• [WHAT IS BEING ASKED]
Copy the listing exactly. Omit nothing.

• [RECORDS FOR THIS TASK]
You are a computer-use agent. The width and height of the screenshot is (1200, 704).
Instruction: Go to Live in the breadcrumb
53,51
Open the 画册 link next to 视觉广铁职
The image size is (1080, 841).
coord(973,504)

• [SOLUTION FOR THIS PROBLEM]
You are a computer-use agent. The width and height of the screenshot is (1200, 704).
Instruction: Go to Live in the breadcrumb
53,51
Open the 画册 link next to 视觉广铁职
The image size is (1080, 841).
coord(973,504)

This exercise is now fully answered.